You illustrate the problem. The last line where you call applyImpulse on physicsBody results in "Value of type 'PhysicsBodyComponent' has no member 'applyImpulse'". That's the challenge I am trying to resolve. Upon what object is applyImpulse supposed to be called on if not physicsBody as you (and I) have defined:
guard let physicsBody = tappedObject.entity.components[PhysicsBodyComponent.self] as? PhysicsBodyComponent else {
fatalError("PhysicsBodyComponent not found on the entity")
}
To further clarify, this is a gesture handler that shows the issue:
func Throw(objToThrow: EntityTargetValue<TapGesture.Value>) {
let entT = objToThrow.entity
let comp = entT.components
let pbc = comp[PhysicsBodyComponent.self]!
let physicsBodComp = pbc as PhysicsBodyComponent // Type casting is unnecessary as pbc is already a PhysicsBodyComponent
let impulse = SIMD3<Float>(x: 0.0, y: 10.0, z: 0.0)
let position = SIMD3<Float>(x: 0.0, y: 0.0, z: 0.0)

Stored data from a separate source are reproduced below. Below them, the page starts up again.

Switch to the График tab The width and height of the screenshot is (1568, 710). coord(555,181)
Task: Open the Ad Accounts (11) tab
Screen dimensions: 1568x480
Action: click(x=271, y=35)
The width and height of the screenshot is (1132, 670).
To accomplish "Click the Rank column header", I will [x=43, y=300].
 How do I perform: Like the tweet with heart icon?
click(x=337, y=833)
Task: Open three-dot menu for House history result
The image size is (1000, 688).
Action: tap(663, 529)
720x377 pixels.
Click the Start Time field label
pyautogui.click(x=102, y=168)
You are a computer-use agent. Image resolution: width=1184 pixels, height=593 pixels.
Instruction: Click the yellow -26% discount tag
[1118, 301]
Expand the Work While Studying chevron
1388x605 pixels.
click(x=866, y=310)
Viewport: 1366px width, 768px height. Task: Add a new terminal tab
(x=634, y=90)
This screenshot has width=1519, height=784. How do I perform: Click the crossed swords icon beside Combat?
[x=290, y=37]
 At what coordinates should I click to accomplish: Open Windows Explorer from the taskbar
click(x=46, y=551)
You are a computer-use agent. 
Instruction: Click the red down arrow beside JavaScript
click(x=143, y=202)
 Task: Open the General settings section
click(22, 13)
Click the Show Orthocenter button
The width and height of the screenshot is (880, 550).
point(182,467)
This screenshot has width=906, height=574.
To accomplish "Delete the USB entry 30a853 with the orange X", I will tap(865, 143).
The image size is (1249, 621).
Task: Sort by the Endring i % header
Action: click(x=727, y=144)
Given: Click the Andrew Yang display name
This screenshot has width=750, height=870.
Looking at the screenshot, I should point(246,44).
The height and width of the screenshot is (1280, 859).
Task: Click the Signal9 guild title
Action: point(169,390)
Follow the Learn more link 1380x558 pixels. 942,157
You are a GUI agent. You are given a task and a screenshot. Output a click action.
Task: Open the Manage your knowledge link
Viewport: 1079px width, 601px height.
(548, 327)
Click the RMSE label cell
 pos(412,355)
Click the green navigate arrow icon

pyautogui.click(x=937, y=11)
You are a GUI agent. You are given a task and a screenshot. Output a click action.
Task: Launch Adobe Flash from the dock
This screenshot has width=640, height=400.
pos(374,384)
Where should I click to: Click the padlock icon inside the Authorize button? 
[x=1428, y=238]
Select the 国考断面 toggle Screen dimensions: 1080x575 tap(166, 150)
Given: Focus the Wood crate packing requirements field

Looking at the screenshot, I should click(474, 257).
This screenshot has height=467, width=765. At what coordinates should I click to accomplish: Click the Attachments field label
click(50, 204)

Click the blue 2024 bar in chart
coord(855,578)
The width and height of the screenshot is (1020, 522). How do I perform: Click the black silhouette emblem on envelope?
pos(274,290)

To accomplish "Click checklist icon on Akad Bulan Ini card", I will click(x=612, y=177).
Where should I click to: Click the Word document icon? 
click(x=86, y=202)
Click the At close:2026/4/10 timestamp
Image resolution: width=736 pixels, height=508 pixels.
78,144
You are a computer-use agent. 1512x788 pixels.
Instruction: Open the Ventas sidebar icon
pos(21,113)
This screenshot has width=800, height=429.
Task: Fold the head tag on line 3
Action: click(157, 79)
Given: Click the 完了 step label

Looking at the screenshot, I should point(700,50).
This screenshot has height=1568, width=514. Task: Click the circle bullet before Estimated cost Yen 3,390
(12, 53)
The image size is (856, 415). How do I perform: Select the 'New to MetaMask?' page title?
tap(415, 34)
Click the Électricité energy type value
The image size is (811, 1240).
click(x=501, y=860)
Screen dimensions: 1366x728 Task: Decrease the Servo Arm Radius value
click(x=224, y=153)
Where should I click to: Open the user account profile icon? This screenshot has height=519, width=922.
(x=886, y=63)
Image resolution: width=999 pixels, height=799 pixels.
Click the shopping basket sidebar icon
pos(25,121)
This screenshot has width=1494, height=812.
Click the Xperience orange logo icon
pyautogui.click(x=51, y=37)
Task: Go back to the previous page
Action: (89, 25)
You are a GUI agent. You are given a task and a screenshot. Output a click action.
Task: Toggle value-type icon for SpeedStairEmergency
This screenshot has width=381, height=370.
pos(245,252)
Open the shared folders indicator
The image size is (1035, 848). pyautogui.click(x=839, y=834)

let referenceEntity: Entity? = nil
physicsBodComp.applyImpulse(impulse, at: position, relativeTo: referenceEntity); // <<< error here
}
Thanks!
I don't see it either. I suspect they took it out due to issues. I too would like to detect collisions with particles. Might be a question for DTS.
Cheers...
Same issue here. Would love to see how P.E.'s work. Any ETA on repairs?